A federal advisory board on test-tube creation of human life split yesterday over whether to permit such creation in the laboratory unless the resulting embryo is later implanted in a mother.

At the same time, the board may soon be willing to endorse such efforts as ethical if there is implantation so the embryo can grow.

The argument erupted as the Department of Health, Education and Welfare's eight-month-old Ethics Advisory Board, named to study the ethics of such efforts, opened its first debate, after public hearings.

Rev. Richard McCormick of Georgetown University, one of the nation's leading Catholic moral theologians, opened the argument against allowing creation of life simply for study.

He stood fast as doctors and scientists on the board argued that such study might be needed to assure the prospective parents that test-tube conception will be safe, with a good chance of producing a normal baby.

An embryo is created in a laboratory by joining sperm with an ovum -- a feat now performed many times, with two successful pregnancies to date, by British obstetrician Patrick Steptoe and a Cambridge University physiologist, Dr. Robert Edwards.

Scientists on the board seemed to agree that an embryo should not be kept alive for study for more than a few weeks. An embryo develops a heartbeat and human characteristics at three to four weeks of age.

But McCormick, a professor of Christian ethics at Georgetown's Center for Bioethics, said a laboratory embryo, at the first second of the joining of sperm and egg, becomes "life."

"When we have doubts about the claim that life makes on us. we must give life the benefit," he said.
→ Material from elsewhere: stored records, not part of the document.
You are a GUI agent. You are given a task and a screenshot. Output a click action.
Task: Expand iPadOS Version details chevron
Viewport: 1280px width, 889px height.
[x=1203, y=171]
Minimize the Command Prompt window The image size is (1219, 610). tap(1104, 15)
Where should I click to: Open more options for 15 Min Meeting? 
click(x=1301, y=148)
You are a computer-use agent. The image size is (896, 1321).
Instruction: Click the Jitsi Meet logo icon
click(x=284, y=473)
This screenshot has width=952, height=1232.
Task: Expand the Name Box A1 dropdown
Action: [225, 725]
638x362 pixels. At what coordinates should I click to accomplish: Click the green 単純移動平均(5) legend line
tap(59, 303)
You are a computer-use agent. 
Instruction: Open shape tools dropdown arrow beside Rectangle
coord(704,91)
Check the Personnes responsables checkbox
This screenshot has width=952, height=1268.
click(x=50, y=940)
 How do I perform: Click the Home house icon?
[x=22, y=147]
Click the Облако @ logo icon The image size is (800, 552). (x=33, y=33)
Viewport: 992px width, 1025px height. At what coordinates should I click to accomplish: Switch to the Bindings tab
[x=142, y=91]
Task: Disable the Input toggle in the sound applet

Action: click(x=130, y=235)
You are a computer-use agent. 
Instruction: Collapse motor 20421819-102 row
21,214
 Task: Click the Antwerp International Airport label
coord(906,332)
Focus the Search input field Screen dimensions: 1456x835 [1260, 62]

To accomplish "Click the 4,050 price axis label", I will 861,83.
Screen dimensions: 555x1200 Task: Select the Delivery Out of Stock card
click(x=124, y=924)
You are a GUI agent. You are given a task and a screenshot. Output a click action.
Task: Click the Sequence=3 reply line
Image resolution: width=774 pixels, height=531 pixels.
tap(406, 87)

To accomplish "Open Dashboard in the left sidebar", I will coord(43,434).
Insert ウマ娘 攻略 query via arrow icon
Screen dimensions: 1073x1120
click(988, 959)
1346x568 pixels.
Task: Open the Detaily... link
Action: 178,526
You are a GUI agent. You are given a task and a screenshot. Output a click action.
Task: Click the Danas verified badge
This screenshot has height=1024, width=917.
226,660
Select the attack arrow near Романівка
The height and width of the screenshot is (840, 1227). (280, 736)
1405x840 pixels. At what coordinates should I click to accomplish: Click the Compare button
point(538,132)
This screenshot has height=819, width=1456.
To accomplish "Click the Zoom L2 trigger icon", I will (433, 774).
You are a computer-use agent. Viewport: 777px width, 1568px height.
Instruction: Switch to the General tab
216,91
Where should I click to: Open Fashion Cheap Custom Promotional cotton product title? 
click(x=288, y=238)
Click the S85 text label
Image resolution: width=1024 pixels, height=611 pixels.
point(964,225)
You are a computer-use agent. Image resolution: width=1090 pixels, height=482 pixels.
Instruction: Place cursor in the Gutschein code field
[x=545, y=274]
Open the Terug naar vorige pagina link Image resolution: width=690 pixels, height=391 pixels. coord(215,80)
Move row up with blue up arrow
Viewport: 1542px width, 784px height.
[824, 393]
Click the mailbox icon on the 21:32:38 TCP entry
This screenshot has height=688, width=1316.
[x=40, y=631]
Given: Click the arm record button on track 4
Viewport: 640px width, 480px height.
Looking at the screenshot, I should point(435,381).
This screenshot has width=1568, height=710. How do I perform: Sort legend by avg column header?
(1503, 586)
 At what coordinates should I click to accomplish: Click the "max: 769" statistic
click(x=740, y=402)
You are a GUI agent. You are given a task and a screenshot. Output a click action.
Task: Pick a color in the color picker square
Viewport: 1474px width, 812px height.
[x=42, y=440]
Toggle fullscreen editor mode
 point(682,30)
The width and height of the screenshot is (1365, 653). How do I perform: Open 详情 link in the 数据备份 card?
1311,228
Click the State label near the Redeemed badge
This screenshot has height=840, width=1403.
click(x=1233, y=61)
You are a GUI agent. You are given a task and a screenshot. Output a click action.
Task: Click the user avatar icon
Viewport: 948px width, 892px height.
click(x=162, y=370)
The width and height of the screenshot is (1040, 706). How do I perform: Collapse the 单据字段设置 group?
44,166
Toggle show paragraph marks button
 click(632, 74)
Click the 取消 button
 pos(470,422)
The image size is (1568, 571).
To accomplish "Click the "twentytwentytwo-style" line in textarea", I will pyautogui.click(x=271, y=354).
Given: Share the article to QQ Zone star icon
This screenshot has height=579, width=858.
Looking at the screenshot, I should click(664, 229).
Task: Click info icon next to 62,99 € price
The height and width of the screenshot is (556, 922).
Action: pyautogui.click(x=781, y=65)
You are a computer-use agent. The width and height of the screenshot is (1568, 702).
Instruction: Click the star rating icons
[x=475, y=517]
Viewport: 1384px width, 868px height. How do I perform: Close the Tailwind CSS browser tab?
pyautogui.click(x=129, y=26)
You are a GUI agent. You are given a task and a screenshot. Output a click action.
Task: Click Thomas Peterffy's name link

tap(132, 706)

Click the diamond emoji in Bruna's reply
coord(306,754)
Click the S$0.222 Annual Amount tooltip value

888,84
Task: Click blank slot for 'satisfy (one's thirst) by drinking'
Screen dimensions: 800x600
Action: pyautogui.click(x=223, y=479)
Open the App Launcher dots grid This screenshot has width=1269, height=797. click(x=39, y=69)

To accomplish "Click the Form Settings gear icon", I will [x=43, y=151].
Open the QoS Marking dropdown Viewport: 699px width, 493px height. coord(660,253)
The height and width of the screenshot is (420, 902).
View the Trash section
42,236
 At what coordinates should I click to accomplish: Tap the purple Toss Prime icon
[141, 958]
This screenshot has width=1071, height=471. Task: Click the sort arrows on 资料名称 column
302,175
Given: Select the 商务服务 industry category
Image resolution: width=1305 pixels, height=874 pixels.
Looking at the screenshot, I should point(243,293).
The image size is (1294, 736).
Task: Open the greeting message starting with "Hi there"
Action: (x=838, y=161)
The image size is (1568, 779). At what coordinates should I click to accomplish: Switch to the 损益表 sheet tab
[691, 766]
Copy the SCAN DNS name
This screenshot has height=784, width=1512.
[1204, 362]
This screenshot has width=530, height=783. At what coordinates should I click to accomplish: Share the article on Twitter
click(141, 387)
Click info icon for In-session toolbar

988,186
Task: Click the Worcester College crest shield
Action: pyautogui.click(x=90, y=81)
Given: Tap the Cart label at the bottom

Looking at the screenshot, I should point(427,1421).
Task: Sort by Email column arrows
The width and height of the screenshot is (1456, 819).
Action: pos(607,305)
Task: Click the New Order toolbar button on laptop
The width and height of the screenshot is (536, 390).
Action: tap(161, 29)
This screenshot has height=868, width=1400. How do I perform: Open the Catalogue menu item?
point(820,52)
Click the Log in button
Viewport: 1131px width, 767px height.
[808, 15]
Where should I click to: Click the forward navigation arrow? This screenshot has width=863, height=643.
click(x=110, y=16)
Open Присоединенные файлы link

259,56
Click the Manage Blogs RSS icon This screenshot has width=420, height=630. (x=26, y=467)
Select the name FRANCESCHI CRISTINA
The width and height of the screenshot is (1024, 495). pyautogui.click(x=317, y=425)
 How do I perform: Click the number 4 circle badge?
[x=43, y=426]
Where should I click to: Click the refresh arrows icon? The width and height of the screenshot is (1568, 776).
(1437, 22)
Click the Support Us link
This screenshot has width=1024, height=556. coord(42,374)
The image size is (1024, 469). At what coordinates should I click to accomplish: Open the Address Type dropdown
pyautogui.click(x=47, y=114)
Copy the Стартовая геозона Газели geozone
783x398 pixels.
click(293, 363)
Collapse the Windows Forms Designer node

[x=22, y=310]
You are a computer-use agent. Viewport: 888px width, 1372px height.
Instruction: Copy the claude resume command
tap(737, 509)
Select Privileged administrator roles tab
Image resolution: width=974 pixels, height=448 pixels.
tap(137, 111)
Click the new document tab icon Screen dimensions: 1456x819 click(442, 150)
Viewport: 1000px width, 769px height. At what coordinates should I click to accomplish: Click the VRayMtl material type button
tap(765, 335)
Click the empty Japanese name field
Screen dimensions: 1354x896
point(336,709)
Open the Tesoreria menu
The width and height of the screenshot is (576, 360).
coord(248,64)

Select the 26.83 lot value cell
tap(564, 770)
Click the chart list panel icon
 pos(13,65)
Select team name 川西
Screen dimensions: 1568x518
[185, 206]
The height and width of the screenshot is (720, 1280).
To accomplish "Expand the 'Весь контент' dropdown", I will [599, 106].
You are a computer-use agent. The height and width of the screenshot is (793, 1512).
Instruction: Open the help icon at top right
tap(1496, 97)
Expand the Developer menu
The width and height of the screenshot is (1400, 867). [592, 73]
He was willing to recommend that the federal government permit research on such living embryos, he said, but the government should not fund it, since "many of its citizens" would find this "morally repugnant."

Dr. Sissela Bok, a Harvard University medical ethicist, agreed, but on different grounds. She said implantation of test-tube embroys could be controlled to prevent abuses, but research on embroys might be a "first step" towar dugly and uncontrollablt applications, such a sjoining human and animal ova and sperm.

"I'd like to think we're capable of drawing lines," countered Dr. Robert Murray, a Howard University geneticist. "I think that risk is worth taking."

Research on embryos might lead to knowledge of infant development that might help prevent birth defects, Murray and others argued.

The board said that no matter what it recommends, U.S. doctors and scientists will be free to do whatever research they please, as long as they use nonfederal funds and facilities, and their studies are approved by their institutions' ethical review bodies.

Murray and other scientists on the board said that the heads of institutions with federal funding fear starting programs that the government brands as out-of-bounds.

There is currently a moratorium on all HEW-funded test-tube baby research except in animals. Only a team at the Eastern Virginia Medical School in Norfolk has said firmly it will continue work on humans with private funds.

HEW Secretary Joseph A. Califano Jr. named the 13-member board in May and asked it to help him decide what kind of research and applications HEW should fund.